Similarly, the phase IIB NIFTY trial presented at the American Society of Clinical Oncology (ASCO) 2021 found the addition of liposomal irinotecan (nal-IRI) to fluorouracil (5-FU)/leucovorin (LV) improved progression free survival (PFS) and OS compared to 5-FU/LV alone in patients with metastatic BTC after progression on gemcitabine plus cisplatin
[38][35]. Patients with histologically or cytologically confirmed iCCA, eCCA, or GBC were enrolled and stratified by tumor site, as well as previous curative-intent surgery, prior to randomization. Patients with iCCA made up 42.5% of the study population. Ultimately, the median PFS was 7.1 months compared to 1.4 months, and the median OS was 8.6 months compared to 5.5 months, for nal-IRI plus 5-FU/LV and 5-FU/LV, respectively. The study was conducted in Korea only; otherwise, the eligibility criteria selected for a population similar to ABC-06 as ECOG 0-1 was required. Grade 3 to 5 adverse events were reported in 77.3% of patients in the nal-IRI plus 5-FU/LV arm compared to 31.4% of patients in the 5-FU/LV arm. The nal-IRI plus 5-FU/LV group experienced higher frequency of neutropenia (33.0%), fatigue (30.7%), constipation (29.5%), diminished appetite (27.3%), and nausea (25.0%) of any grade.
As the median OS benefit seen in both ABC-06 and NIFTY is modest, HRQoL data is pivotal to evaluate the true benefit. Quality of life and health status questionnaires, including EORTC QLQ-C30, EORTC QLQ-BILI, and EQ-5D, were collected in ABC-06, but the results have yet to be reported
[37][34]. EORTC QLQ-C30 was also collected in the NIFTY trial over the course of 8 cycles of treatment
[38][35]. Presented quality of life data from NIFTY is suggestive that there is no significant difference in HRQoL between patients treated with nal-IRI plus 5-FU/LV compared to 5-FU/LV alone.

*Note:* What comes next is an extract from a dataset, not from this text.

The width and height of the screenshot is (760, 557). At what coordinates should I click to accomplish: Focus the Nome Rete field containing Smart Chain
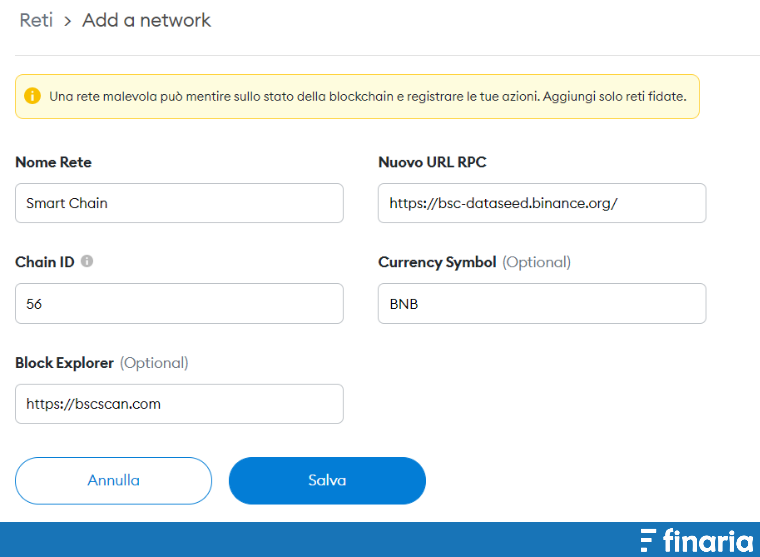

Chemotherapy-induced peripheral neuropathy (CIPN) is often a major concern for both clinicians and patients as it has the potential to significantly impact HRQoL. While platinum agents are frequently associated with CIPN, the incidence and severity of CIPN varies depending on the choice of chemotherapy agent, dose, and duration of treatment. Notably, the reported incidence of grade 3 or greater CIPN in clinical trials utilizing platinum agents in treating advanced BTC are low
[31,32,33,37][27][28][30][34]. Regardless, clinicians are advised to assess for neuropathy throughout the course of treatment and consider dose delays, dose reductions or discontinuation in those patients who develop intolerable symptoms or functional impairment
[39][36]. To date, duloxetine is the sole agent with convincing data supporting its use in existing CIPN
[40,41][37][38]. However, there is great interest in identifying new preventative and treatment strategies for CIPN.
Prognostic factors can play a vital role in identifying patients who would benefit from chemotherapy to prolong survival, alleviate tumor-related symptoms, and improve quality of life. ECOG performance status, disease status, number of metastatic sites, including presence of liver metastasis, gender, bilirubin, white blood cell count, neutrophil count, neutrophil-lymphocyte ratio, and hemoglobin level, have been identified as possible independent prognostic factors for BTC patients treated with chemotherapy
[42,43,44,45][39][40][41][42]. Unfortunately, to date, these factors have limited accuracy in determining clinical outcomes.